For the two leaders in the Vendée Globe 2000, Michel Dejsoyeaux (PRB) & Roland Jourdain (Sill Matines La Potagere), an unexpected Christmas present will be given to them this afternoon. Father Christmas will place at the foot of their mast their certi...
Until now, these two were sailing away from Les Sables d'Olonne, but at around 1545 hrs (French time) Desjoyeaux will have officially crossed this point and be on his way back towards the home port, with Jourdain not far behind. They have covered 11948 miles, and the same distance to the finish remains.

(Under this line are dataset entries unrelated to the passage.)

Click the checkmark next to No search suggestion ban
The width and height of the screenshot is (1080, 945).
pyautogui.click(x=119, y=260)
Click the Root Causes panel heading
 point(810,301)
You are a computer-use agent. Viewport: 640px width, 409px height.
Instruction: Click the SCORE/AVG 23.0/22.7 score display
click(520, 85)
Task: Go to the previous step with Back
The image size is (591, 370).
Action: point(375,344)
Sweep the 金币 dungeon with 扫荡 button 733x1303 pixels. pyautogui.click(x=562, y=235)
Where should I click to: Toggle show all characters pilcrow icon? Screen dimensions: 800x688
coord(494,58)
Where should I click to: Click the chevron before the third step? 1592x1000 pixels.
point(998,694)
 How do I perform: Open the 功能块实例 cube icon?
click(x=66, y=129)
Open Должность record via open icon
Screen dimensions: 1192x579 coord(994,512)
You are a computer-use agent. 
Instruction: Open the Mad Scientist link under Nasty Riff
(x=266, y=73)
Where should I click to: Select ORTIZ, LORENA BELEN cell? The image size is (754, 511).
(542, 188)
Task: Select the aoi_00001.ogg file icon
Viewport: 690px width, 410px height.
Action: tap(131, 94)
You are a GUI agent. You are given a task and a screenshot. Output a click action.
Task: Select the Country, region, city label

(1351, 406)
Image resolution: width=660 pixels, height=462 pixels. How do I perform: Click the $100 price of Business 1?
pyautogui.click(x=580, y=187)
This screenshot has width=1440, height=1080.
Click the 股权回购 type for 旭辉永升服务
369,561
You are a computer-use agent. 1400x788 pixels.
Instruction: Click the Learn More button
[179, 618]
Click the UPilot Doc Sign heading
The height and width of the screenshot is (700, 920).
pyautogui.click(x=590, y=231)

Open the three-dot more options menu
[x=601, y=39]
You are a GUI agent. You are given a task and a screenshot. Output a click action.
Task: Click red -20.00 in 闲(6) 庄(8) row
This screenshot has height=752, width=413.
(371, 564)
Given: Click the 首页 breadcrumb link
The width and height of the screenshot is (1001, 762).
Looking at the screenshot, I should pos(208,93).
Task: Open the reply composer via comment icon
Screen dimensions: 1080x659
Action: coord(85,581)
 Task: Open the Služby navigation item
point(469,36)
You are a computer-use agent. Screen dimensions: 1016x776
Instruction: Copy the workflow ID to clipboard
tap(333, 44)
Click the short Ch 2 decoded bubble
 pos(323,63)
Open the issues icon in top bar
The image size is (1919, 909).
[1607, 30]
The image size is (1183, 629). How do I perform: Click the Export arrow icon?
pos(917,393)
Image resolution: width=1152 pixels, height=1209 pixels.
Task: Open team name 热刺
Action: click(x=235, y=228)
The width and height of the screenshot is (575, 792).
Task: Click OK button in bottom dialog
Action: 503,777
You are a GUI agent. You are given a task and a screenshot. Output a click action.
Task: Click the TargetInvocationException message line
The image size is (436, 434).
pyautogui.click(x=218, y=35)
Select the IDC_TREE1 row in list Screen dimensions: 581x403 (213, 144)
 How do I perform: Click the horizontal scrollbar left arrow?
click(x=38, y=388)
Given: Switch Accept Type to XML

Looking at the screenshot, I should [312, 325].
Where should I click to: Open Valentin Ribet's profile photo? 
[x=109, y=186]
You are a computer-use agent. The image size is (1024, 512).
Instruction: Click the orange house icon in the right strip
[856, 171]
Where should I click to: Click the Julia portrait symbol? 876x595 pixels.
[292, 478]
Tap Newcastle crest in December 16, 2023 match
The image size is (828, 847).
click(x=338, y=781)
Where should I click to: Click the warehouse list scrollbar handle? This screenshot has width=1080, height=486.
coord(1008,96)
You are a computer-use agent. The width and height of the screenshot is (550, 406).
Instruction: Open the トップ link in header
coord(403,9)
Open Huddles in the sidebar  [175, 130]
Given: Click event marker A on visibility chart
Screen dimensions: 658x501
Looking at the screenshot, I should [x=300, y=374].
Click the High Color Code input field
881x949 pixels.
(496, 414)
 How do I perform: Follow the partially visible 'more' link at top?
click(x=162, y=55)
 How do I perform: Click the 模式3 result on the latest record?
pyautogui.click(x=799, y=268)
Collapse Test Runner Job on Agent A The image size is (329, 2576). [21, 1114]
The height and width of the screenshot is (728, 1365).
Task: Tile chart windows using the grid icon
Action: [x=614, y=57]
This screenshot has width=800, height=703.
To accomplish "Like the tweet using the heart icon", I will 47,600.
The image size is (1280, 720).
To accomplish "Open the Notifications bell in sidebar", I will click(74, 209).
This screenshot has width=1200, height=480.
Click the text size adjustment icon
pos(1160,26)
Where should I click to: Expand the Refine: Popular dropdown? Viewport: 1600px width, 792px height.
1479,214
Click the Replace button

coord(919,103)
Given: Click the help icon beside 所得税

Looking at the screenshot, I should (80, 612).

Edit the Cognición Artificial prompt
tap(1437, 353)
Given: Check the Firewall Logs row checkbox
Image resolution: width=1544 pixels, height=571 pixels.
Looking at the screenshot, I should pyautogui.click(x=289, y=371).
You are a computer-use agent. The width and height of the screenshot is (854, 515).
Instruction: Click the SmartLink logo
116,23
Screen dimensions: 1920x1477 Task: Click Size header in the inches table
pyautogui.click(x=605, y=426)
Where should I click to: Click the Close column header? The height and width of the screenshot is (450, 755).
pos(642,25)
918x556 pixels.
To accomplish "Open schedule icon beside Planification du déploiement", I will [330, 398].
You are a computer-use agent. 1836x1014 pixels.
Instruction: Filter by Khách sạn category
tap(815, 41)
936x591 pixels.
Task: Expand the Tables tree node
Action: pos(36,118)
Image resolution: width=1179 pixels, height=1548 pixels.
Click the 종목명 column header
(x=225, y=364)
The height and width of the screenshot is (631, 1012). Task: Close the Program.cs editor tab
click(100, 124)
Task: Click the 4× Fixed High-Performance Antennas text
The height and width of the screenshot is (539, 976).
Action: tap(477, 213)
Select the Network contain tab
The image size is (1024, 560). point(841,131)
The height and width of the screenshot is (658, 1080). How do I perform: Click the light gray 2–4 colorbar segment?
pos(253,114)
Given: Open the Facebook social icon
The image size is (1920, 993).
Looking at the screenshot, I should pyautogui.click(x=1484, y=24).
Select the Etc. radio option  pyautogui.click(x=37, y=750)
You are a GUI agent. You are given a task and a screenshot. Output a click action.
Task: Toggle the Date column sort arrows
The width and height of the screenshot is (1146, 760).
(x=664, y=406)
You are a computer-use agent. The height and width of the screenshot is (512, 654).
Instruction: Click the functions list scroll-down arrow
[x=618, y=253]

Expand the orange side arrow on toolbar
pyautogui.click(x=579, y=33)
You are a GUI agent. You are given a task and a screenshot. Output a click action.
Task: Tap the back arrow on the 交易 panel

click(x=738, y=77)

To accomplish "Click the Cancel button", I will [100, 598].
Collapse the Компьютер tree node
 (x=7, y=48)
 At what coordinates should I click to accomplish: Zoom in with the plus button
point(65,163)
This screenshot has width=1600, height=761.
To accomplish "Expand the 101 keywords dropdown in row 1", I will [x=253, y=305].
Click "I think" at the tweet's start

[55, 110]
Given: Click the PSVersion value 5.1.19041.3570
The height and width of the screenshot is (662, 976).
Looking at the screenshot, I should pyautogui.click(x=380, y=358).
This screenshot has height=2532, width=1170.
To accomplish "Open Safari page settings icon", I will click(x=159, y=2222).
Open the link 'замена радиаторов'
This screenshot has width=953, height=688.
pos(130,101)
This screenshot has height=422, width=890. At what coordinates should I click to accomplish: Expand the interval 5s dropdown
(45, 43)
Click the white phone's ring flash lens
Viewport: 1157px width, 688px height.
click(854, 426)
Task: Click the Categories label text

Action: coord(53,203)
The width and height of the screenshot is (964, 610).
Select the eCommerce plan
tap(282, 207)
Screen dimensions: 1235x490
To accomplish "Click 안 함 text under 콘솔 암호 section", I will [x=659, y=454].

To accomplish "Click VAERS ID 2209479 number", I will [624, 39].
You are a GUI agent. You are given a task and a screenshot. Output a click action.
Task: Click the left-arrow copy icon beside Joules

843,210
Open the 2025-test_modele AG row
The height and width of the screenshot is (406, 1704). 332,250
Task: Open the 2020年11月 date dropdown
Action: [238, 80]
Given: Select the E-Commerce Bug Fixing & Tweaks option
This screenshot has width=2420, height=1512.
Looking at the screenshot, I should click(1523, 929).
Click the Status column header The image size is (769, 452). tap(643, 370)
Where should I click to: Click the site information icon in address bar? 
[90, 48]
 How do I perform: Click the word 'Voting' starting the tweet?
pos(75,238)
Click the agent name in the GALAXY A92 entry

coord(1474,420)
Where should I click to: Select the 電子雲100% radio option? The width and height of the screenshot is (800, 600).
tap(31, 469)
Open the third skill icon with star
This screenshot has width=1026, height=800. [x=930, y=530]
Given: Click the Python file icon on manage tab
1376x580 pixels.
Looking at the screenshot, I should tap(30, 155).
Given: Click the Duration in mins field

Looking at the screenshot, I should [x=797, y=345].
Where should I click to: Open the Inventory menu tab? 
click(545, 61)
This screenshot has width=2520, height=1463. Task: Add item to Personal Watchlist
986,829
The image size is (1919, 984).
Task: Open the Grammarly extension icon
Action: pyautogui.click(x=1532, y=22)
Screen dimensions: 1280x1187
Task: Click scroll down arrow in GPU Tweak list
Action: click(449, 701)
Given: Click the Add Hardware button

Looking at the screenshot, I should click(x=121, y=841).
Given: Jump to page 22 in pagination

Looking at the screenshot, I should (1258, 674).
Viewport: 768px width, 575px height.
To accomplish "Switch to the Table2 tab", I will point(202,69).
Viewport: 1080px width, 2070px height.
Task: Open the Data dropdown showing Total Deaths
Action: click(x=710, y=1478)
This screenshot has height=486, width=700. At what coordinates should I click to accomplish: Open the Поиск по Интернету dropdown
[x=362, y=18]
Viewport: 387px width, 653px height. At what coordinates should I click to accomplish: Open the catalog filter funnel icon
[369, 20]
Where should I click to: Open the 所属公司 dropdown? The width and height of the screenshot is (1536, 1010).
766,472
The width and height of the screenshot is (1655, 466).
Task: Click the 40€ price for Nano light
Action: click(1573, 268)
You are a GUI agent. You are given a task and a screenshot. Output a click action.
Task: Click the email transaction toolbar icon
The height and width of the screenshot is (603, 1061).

The whole of the Pacific Ocean lies open ahead of them, and even though in general this ocean is renowned for its clement weather, as soon as you sail below the 40th degree parallel in the South, it is certainly not the case. Low pressure systems follow one another, legendary waves give the boats a rough ride and the freezing temperatures paralyse the skippers. So far the fleet has remained between the 40th and 50th degree parallel throughout the Indian Ocean. On the other hand, in the Pacific the centres of these depressions are further South. The route will be shortened if they descend lower, however, this brings the obvious risk of icebergs and opposing winds.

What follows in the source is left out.